January 15, 2012

“Austere Challenge 12”, the US-Israel joint-missile defense drill, has been postponed till the summer at the earliest, according to Israeli media. Some link the move to Washington’s growing concern Israel may be planning a unilateral attack on Iran.

­The drill, originally set for April, was intended to create a high level of interoperability between the two countries’ missile defense systems. Thousands of US troops would be deployed in Israel to be joined by an equal number of Israeli soldiers. It would also be the first time a top US commander (Admiral James Stavridis of the US European Command) has been assigned to participate in the simulations.

The maneuvers had been scheduled to take place at a time of spiraling tensions around Iran.

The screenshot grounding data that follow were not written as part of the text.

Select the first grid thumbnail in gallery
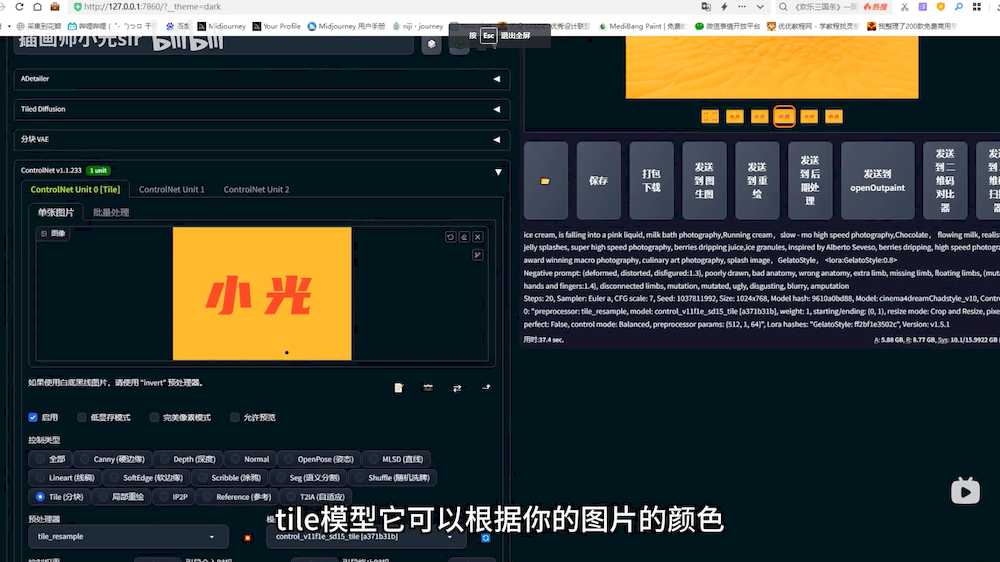The image size is (1000, 562). point(710,117)
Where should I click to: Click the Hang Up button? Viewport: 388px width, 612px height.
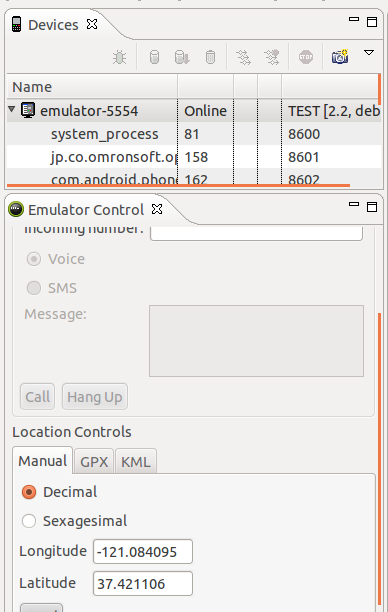(x=95, y=397)
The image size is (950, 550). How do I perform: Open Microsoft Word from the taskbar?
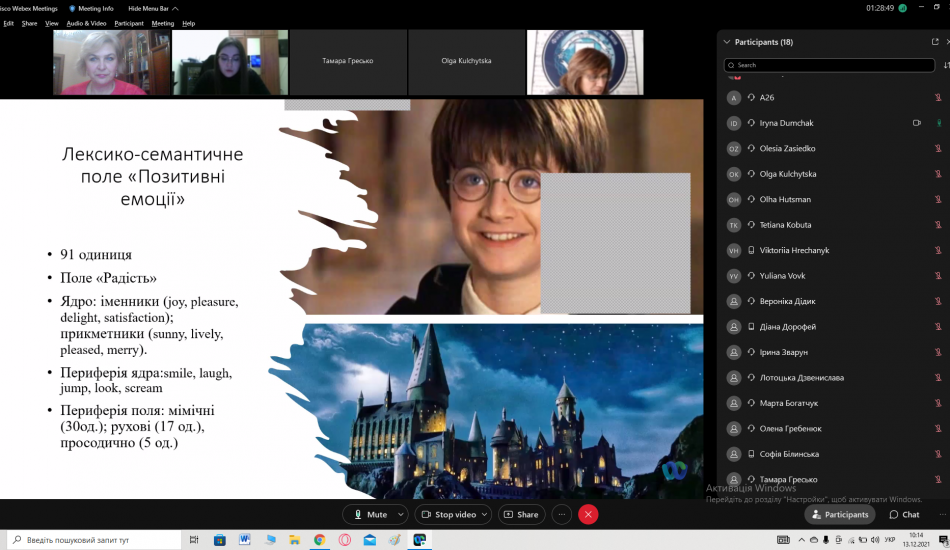[x=244, y=540]
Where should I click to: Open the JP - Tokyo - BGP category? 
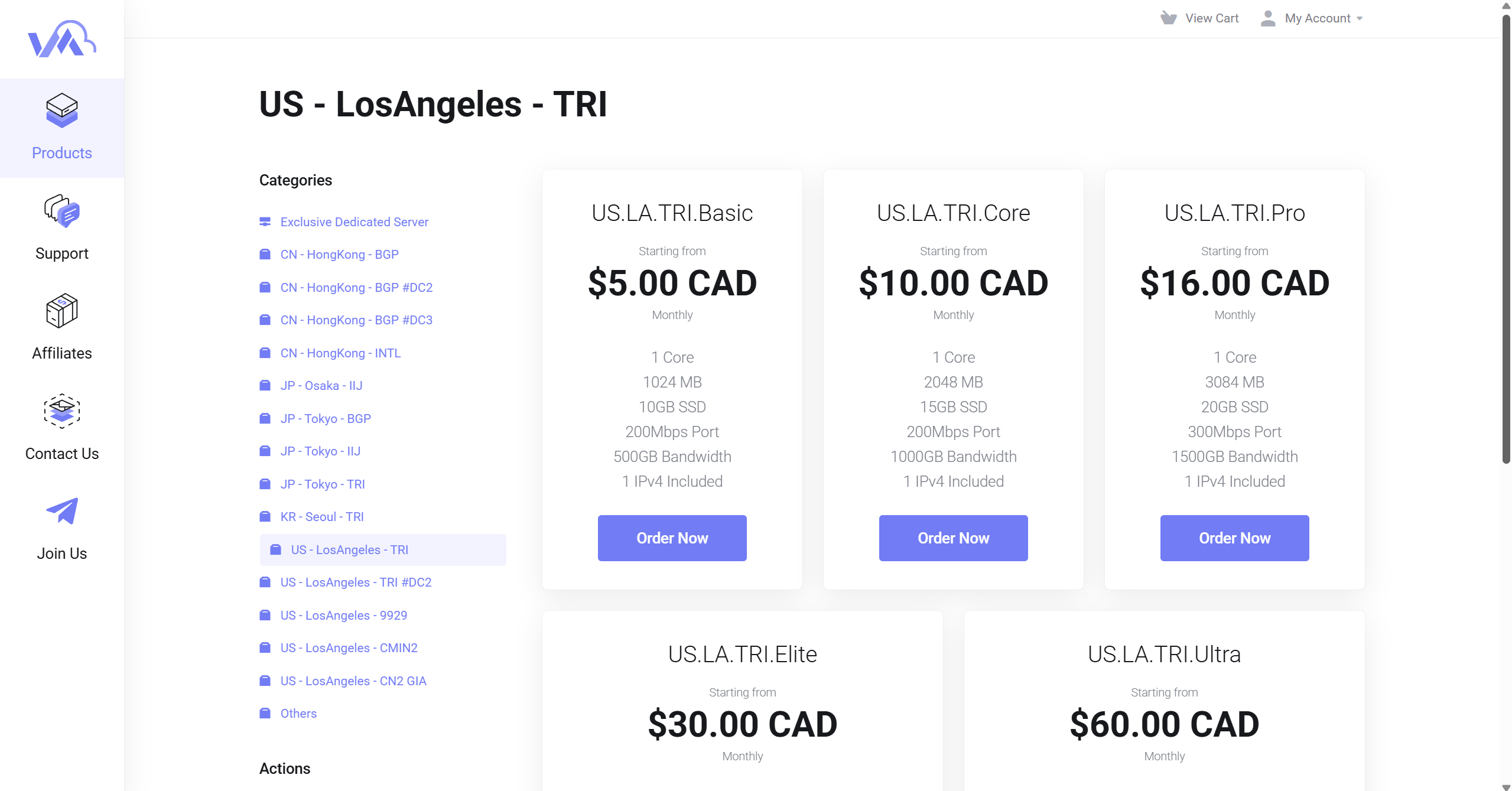[325, 419]
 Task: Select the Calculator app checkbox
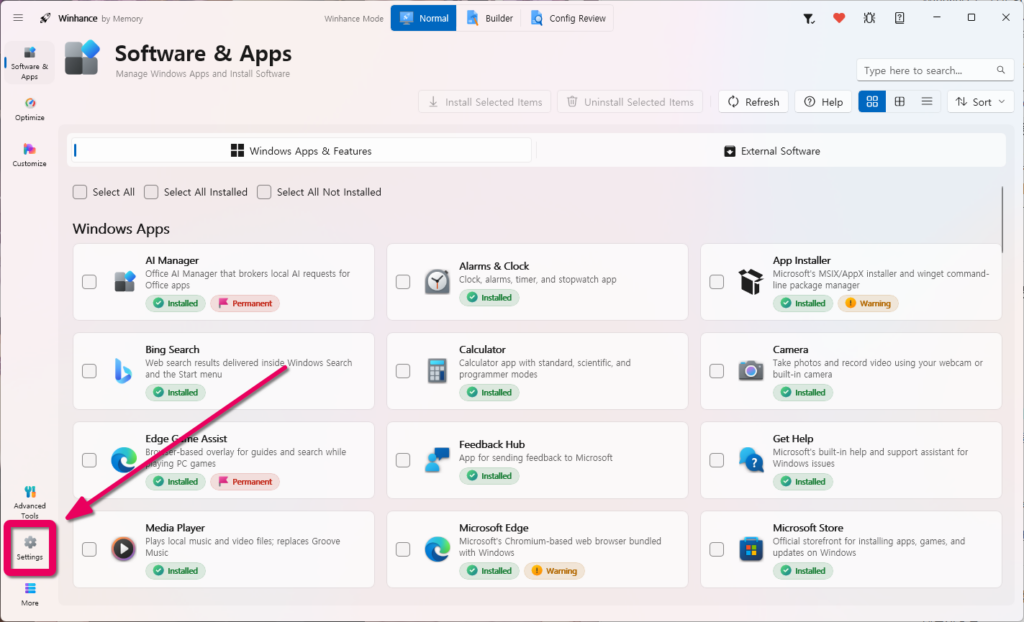coord(403,371)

Moreover, the probability loomed they would coincide with Iran’s own large-scale naval war games.

Israel denies any link between “Austere Challenge 12” and the political build-up in the Gulf, saying their joint drill with the US was “routine,” “planned in advance” and “not in response to any real-world event,” reports Agence France Presse.

Despite the claims, the drill, unique in its size and scope, has sparked concerns in the region that Israel may be bolstering its defense with US troops for an imminent strike on Iran’s nuclear facilities.

Now the drill has been postponed due to “technical and logistical” reasons, or, as Israeli public radio puts it, “budgetary constraints.” Analysts suggest Washington does not want to put a burning match close to Iran’s tinderbox. Moreover, there is also major disagreement between Israel and the US on the red lines for a strike on Iran.

This, according to the Associated Press, is likely to head the agenda that General Martin Dempsey, a top US military chief, is taking to Israel for next weekend’s discussions with Israel’s defense minister, Ehud Barak, and the chief of staff, Benny Gantz. Israeli media speculate Dempsey’s visit is a part of the US effort to avoid any “surprise” on Iran coming from Israel.